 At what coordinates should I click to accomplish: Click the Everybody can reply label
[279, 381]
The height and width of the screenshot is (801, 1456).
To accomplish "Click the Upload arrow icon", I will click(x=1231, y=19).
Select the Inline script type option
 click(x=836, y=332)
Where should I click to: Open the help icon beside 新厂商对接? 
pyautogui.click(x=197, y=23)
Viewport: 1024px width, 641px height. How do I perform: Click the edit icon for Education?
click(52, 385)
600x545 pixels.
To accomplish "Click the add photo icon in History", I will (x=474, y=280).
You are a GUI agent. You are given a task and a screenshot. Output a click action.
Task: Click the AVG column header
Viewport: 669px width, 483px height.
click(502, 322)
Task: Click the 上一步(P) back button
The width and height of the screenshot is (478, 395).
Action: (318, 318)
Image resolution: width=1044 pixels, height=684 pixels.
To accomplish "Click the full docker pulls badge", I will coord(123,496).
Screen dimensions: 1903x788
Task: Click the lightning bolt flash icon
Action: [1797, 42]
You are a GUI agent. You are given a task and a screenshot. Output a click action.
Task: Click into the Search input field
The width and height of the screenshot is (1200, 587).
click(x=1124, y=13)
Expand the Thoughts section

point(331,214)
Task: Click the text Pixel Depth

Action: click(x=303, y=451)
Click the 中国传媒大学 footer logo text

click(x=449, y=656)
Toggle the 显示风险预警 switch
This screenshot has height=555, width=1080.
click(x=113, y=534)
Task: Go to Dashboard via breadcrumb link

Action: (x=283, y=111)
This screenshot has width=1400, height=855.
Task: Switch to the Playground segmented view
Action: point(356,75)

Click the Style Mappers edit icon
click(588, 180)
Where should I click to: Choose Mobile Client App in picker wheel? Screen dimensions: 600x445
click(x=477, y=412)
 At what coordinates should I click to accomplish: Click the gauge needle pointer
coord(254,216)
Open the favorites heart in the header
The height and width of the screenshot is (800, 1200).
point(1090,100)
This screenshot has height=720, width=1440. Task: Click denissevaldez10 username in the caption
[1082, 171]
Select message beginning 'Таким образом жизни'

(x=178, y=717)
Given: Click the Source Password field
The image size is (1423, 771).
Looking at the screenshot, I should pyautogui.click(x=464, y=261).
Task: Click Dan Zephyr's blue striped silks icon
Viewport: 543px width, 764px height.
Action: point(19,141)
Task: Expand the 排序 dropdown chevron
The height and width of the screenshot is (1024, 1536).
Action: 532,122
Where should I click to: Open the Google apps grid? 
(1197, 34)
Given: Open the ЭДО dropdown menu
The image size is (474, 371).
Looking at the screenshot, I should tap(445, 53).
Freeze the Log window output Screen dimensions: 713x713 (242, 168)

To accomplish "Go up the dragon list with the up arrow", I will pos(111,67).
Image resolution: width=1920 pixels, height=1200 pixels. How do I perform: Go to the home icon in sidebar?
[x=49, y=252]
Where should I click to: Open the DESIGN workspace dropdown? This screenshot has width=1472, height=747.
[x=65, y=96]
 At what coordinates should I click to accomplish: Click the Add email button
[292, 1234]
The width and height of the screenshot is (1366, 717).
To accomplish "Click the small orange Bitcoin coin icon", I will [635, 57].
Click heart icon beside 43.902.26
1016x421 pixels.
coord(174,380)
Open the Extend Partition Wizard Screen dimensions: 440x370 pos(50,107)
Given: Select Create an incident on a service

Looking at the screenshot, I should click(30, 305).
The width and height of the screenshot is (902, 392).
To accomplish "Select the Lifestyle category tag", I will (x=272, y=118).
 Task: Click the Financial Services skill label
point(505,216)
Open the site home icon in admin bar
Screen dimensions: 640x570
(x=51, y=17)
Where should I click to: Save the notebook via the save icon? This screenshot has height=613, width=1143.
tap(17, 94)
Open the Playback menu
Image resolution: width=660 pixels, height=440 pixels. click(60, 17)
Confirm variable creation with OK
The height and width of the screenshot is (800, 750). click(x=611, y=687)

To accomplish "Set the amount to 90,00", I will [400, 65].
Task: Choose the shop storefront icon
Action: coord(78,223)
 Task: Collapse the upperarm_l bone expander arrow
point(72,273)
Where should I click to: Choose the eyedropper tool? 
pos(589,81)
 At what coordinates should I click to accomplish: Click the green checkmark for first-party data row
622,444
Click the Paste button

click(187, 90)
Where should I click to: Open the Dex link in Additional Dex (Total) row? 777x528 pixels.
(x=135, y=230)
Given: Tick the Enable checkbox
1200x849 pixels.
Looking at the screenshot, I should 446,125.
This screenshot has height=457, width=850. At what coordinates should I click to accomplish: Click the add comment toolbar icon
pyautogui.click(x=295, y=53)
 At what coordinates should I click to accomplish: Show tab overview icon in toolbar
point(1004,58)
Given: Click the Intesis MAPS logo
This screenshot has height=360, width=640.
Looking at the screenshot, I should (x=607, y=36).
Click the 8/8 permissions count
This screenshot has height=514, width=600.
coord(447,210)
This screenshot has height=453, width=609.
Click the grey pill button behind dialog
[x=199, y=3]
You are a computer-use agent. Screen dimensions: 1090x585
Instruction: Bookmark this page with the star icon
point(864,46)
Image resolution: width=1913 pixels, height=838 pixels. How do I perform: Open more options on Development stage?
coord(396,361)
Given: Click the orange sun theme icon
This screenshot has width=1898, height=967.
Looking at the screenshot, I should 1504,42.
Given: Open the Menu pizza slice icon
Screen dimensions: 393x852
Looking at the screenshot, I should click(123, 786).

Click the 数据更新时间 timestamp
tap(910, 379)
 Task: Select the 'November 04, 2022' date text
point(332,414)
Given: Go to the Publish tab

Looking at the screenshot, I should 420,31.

# [Exercise]
Reproduce the whole listing word for word.

# [Solution to this problem]
 At what coordinates should I click to accomplish: Click the Everybody can reply label
[279, 381]
The height and width of the screenshot is (801, 1456).
To accomplish "Click the Upload arrow icon", I will click(x=1231, y=19).
Select the Inline script type option
 click(x=836, y=332)
Where should I click to: Open the help icon beside 新厂商对接? 
pyautogui.click(x=197, y=23)
Viewport: 1024px width, 641px height. How do I perform: Click the edit icon for Education?
click(52, 385)
600x545 pixels.
To accomplish "Click the add photo icon in History", I will (x=474, y=280).
You are a GUI agent. You are given a task and a screenshot. Output a click action.
Task: Click the AVG column header
Viewport: 669px width, 483px height.
click(502, 322)
Task: Click the 上一步(P) back button
The width and height of the screenshot is (478, 395).
Action: (318, 318)
Image resolution: width=1044 pixels, height=684 pixels.
To accomplish "Click the full docker pulls badge", I will coord(123,496).
Screen dimensions: 1903x788
Task: Click the lightning bolt flash icon
Action: [1797, 42]
You are a GUI agent. You are given a task and a screenshot. Output a click action.
Task: Click into the Search input field
The width and height of the screenshot is (1200, 587).
click(x=1124, y=13)
Expand the Thoughts section

point(331,214)
Task: Click the text Pixel Depth

Action: click(x=303, y=451)
Click the 中国传媒大学 footer logo text

click(x=449, y=656)
Toggle the 显示风险预警 switch
This screenshot has height=555, width=1080.
click(x=113, y=534)
Task: Go to Dashboard via breadcrumb link

Action: (x=283, y=111)
This screenshot has width=1400, height=855.
Task: Switch to the Playground segmented view
Action: point(356,75)

Click the Style Mappers edit icon
click(588, 180)
Where should I click to: Choose Mobile Client App in picker wheel? Screen dimensions: 600x445
click(x=477, y=412)
 At what coordinates should I click to accomplish: Click the gauge needle pointer
coord(254,216)
Open the favorites heart in the header
The height and width of the screenshot is (800, 1200).
point(1090,100)
This screenshot has height=720, width=1440. Task: Click denissevaldez10 username in the caption
[1082, 171]
Select message beginning 'Таким образом жизни'

(x=178, y=717)
Given: Click the Source Password field
The image size is (1423, 771).
Looking at the screenshot, I should pyautogui.click(x=464, y=261).
Task: Click Dan Zephyr's blue striped silks icon
Viewport: 543px width, 764px height.
Action: point(19,141)
Task: Expand the 排序 dropdown chevron
The height and width of the screenshot is (1024, 1536).
Action: 532,122
Where should I click to: Open the Google apps grid? 
(1197, 34)
Given: Open the ЭДО dropdown menu
The image size is (474, 371).
Looking at the screenshot, I should tap(445, 53).
Freeze the Log window output Screen dimensions: 713x713 (242, 168)

To accomplish "Go up the dragon list with the up arrow", I will pos(111,67).
Image resolution: width=1920 pixels, height=1200 pixels. How do I perform: Go to the home icon in sidebar?
[x=49, y=252]
Where should I click to: Open the DESIGN workspace dropdown? This screenshot has width=1472, height=747.
[x=65, y=96]
 At what coordinates should I click to accomplish: Click the Add email button
[292, 1234]
The width and height of the screenshot is (1366, 717).
To accomplish "Click the small orange Bitcoin coin icon", I will [635, 57].
Click heart icon beside 43.902.26
1016x421 pixels.
coord(174,380)
Open the Extend Partition Wizard Screen dimensions: 440x370 pos(50,107)
Given: Select Create an incident on a service

Looking at the screenshot, I should click(30, 305).
The width and height of the screenshot is (902, 392).
To accomplish "Select the Lifestyle category tag", I will (x=272, y=118).
 Task: Click the Financial Services skill label
point(505,216)
Open the site home icon in admin bar
Screen dimensions: 640x570
(x=51, y=17)
Where should I click to: Save the notebook via the save icon? This screenshot has height=613, width=1143.
tap(17, 94)
Open the Playback menu
Image resolution: width=660 pixels, height=440 pixels. click(60, 17)
Confirm variable creation with OK
The height and width of the screenshot is (800, 750). click(x=611, y=687)

To accomplish "Set the amount to 90,00", I will [400, 65].
Task: Choose the shop storefront icon
Action: coord(78,223)
 Task: Collapse the upperarm_l bone expander arrow
point(72,273)
Where should I click to: Choose the eyedropper tool? 
pos(589,81)
 At what coordinates should I click to accomplish: Click the green checkmark for first-party data row
622,444
Click the Paste button

click(187, 90)
Where should I click to: Open the Dex link in Additional Dex (Total) row? 777x528 pixels.
(x=135, y=230)
Given: Tick the Enable checkbox
1200x849 pixels.
Looking at the screenshot, I should 446,125.
This screenshot has height=457, width=850. At what coordinates should I click to accomplish: Click the add comment toolbar icon
pyautogui.click(x=295, y=53)
 At what coordinates should I click to accomplish: Show tab overview icon in toolbar
point(1004,58)
Given: Click the Intesis MAPS logo
This screenshot has height=360, width=640.
Looking at the screenshot, I should (x=607, y=36).
Click the 8/8 permissions count
This screenshot has height=514, width=600.
coord(447,210)
This screenshot has height=453, width=609.
Click the grey pill button behind dialog
[x=199, y=3]
You are a computer-use agent. Screen dimensions: 1090x585
Instruction: Bookmark this page with the star icon
point(864,46)
Image resolution: width=1913 pixels, height=838 pixels. How do I perform: Open more options on Development stage?
coord(396,361)
Given: Click the orange sun theme icon
This screenshot has width=1898, height=967.
Looking at the screenshot, I should 1504,42.
Given: Open the Menu pizza slice icon
Screen dimensions: 393x852
Looking at the screenshot, I should click(123, 786).

Click the 数据更新时间 timestamp
tap(910, 379)
 Task: Select the 'November 04, 2022' date text
point(332,414)
Given: Go to the Publish tab

Looking at the screenshot, I should 420,31.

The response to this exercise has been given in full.